I’ve been on a few trips to Europe in the last few years. I’ve been careful to pack all the supplies I thought I’d need, but I also felt secure in the knowledge that there were decent health care systems in these countries if something were to go drastically wrong.
I’m currently in Italy, and it’s absolutely wonderful and dreamy!
However, my meter battery inconveniently died about halfway into the trip. It was especially inconvenient because I accidentally ripped out my tried and tested sensor a couple hours later… Then, of course, the new sensor was a bleeder so I had to replace that one too!!!
It all turned out totally fine because we could get a battery at the supermarket down the street (surprising!!!).
I’ve never had a battery die like that before. All my past meters have given me many, many annoying warnings before the battery gives out.
We decided to travel light this trip, and I only packed one meter. Now I know better!! Next trip I’ll have a spare meter and battery. Honestly, I didn’t even consider packing a spare! I packed triple of everything else. Ha!
Anyway, just thought I’d share in case this helps anyone else in their international adventures! There are many places I’d like to travel some day, and I’m my hoping travels to countries with developed health care systems will help prepare me to visit any other countries
Glad it all worked out! Having supply issues while travelling is never fun. I had one trip where I got delayed almost 24 hours, CGM sensor was giving mostly ???s, I’d run out of test strips, the airport pharmacy was closed (and I couldn’t leave due to waiting for flights), and I was out of food and couldn’t find anything that I could eat in the airport.
Never making those mistakes again.
As for meters, I use the Contour Next One, and I keep two extra little cell batteries and an extra Fastclix lancet drum in the same little mesh pocket where I put used strips. Hopefully a little exposure to blood won’t interfere with the batteries working. My meter’s been giving me low battery warnings since before the holidays and is still working (and, weirdly, sometimes the low battery symbol even disappears). So I’ll be curious how long it goes before I need to replace the batteries.
I hope not! Stars were not aligned in your favor that day. I’m sorry that sucked!!!
We had a day at home where none of the meters worked recently (literally four with no batteries working and/or general malfunction). So I’m excited about batteries now. EH generally had a meter battery in his kit like @Jen does. But sometimes that failed to get replaced.
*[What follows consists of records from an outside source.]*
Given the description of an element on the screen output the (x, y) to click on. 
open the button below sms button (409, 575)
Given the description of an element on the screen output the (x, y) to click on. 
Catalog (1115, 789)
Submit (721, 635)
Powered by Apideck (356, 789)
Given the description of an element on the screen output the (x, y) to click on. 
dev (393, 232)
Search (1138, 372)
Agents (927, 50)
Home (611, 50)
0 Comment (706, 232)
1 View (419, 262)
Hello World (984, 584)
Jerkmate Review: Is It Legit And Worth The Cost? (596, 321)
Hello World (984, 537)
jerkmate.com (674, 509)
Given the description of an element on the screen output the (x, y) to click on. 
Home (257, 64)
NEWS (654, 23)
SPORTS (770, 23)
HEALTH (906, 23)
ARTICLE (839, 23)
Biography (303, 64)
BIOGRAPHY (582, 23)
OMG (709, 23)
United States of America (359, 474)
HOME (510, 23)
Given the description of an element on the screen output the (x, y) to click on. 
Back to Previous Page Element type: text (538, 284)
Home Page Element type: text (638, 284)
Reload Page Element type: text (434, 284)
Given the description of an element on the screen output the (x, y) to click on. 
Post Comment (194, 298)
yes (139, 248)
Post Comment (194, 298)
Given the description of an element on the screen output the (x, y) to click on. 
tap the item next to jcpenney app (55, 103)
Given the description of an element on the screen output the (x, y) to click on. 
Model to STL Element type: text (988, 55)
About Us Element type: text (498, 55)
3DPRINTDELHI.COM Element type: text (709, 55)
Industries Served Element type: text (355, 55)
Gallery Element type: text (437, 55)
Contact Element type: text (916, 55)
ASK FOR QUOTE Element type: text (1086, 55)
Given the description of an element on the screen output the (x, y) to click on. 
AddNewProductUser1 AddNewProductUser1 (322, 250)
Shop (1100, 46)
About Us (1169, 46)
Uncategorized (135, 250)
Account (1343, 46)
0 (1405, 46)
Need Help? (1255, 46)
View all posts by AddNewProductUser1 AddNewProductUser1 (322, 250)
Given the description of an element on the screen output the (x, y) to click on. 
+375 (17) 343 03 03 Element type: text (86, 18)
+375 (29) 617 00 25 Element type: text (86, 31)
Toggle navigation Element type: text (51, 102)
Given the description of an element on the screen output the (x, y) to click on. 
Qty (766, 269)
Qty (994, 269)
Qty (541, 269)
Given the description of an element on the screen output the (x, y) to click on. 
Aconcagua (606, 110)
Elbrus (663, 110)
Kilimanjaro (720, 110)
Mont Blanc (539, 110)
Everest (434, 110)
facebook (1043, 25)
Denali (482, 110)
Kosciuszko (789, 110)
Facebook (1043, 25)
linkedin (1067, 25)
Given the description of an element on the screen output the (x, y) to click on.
@Katers87 I hope your trip in Italy is amazing! Glad the grocery had some for you! If you’re in Rome, have some artichokes now - they should be good!
@Katers87, you lucky thing! What a beautiful time of year to be there. I’ll second, third and fourth the recommendation on artichokes – preferably deep-fried alla giudia, with a glass of crisp, cold Est! Est!! Est!!! if you’re in Rome, or a frizzante bianco elsewhere. And puntarelle salad with anchovy dressing. And blood oranges and lemons just up from Sicily. OMG, my day is ruined …
Thanks guys! We actually had some in the Jewish ghetto a couple days before I posted this. We had both the Roman and Roman-Jewish style artichokes. Both were delicious and interesting! Totally new experiences I wish I could have sent them to you over the internet @Beacher.
These little cell batteries are super expensive in retail—althouth of course you hardly ever need them You can get them on Amazon, made by Panasonic or another Japanese manufacturer (best), for about $4 for 20, but, in Europe, they often cost $4 to $8 a pop
They are so small it is easy to carry them around. We have a few CR2016 and CR2032s with us in case we need a meter battery change (of course your meter model requires a specific type, probably one of these two).
It’s the standard Roman recipe, which doesn’t (and shouldn’t) vary much. Marcella Hazan’s is classic except I was taught to put the oil in first, then the chokes (Italians will argue for hours about such fine points), then add white wine (never water!) to come partway up the sides. I also like to reduce the liquid a little before pouring it over the artichokes, though Romans would probably be aghast. If you’re lucky enough to have access to the milder nepitella, use that, otherwise equal parts garden mint (not spearmint) and parsley or oregano. Best served within an hour.
What’s behind is just a sammich. You don’t need a recipe for a sammich.
Really?!? Didn’t you notice I was involved? Of course the thread is off track.
And yes @Beacher those also look great!!! I’m amazed you made them! I’m going to try it if I manage to have artichokes and free time. And I’m glad @Katers87 had some! My dreams of food in Rome must’ve been fulfilled.